I had the time of my short life, watching sunshine

Breathe colors to my fair skin, the sea turtles, perfect palmettos

Let grains of sand glisten like a seamless field of sequins by the sea

The manchild that I was dove headfirst to the scorching sand

And let my hands bleed the colors of my mind, as has been taught by time

In the space of a sunny afternoon, the beach morphed into a powerful city

Of handmade forts, proud watchtowers, opulence, pretense

And mere sand, meant to be stepped on, to fade and to be forgotten

Turned into a castle, towering enough, supreme, immaculate


Yet in all its glory, no one wondered beyond the thinning walls

Or observed the blue and white strokes of cumulus to whom all belong

Until the next thing I saw above with dreamy-turned-sun-bleached eyes

Was a brewing storm, tentacles of virga marching through thin air

But I, the young King, cared more for my Kingdom than I did for the rain


When the piercing raindrops from the storm marched ashore

They landed violently with dins, rings, thundering applause

Each drop berated the new color of my eye, the crookedness of my teeth

Scorned me for how the sun scorched my rose-colored skin


Then when the high winds came, heavy breaths flattened silence like downbursts

In chorus, whistled and sang symphonies of judgment and life sentences

Like how my elbows looked like flattened truck tires in thick mud

How my forehead was a planet's surface of meteor craters and asteroid impacts

How my once-bulky body exposed its bare ribs, its receding gums, its regression

How my backbone curved, hid in shame, when it was just the way I am


At the backdrop of the dancing leaves, quick gusts, unrelenting rain

Played the masterful orchestra of thunder, of rogue waves, of harsh words

Once spoken but never forgotten.
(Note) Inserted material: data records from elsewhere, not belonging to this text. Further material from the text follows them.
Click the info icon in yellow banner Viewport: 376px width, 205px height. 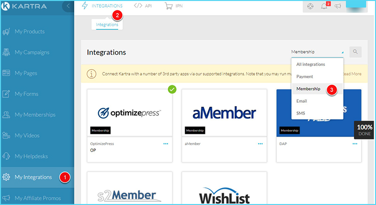click(92, 74)
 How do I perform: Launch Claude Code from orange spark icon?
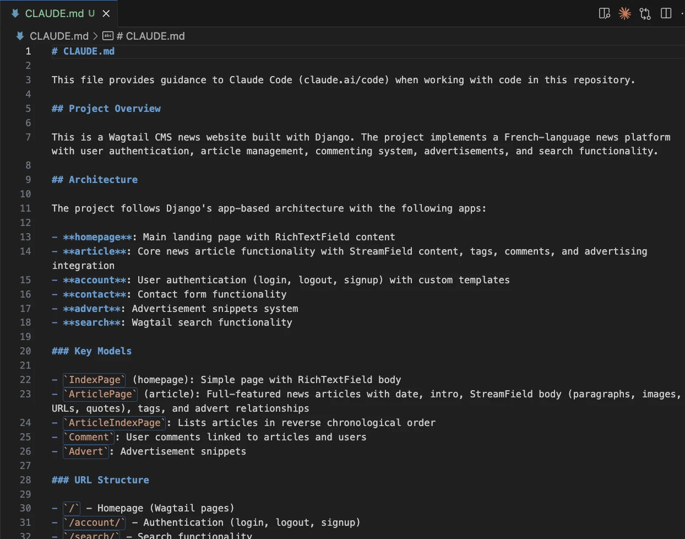pos(624,13)
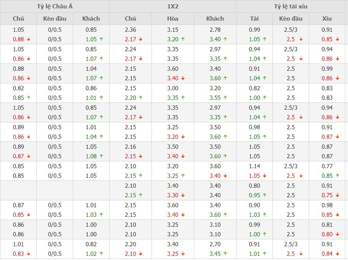Select the down arrow next to red 3.30
This screenshot has height=260, width=348.
pos(183,195)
I closed my eyes and mustered my strength

Bent on my back to shield my kingdom from the furious sky

And let the storm stab me in the chest with a storm of spark-shaped knives

Then the waves marched ashore, going closer, closer, closer still

Before crashing into my sand castle, desperate, deluded, denuded


I had the time of my short life, watching thunderstorms

Wound my fair skin, silence the field of sand by the sea

The manchild that I was was a manchild no more

And my hands, chest, the body once baptized innocent by the same sky

In the space of a stormy afternoon flattened into a page in history

Of calloused fingers, balded palmettos, stench, disgrace

And the castle, once towering, turned into mere sand, meant to be stepped on, to fade, and to be forgotten


Below the warzone, the storm ends, where once stood proudly my sand castle and me

But it continued inland, still roaring, to the places and the people I wanted to be



Written 19th December, 2021.

Poem copyright © 2021 by Peter Ryuken B. Hermosura, “Destroying the Sand Castle



Author's Annotations

This is my most personal poem to date. An autobiographical poem, this is a storm of harsh words, insecurities, and devastating experiences during a prolonged period of anxiety I experienced in 2019 and 2020. Admittedly, this is the hardest poem to write, thus far, in my entire poem portfolio. This poem also portrays my extensive physical insecurities, traumatic experiences with being helpless during those difficult moments, and the episode's far-reaching effects to how I see life now, with the help of thunderstorm and sand castle symbolisms.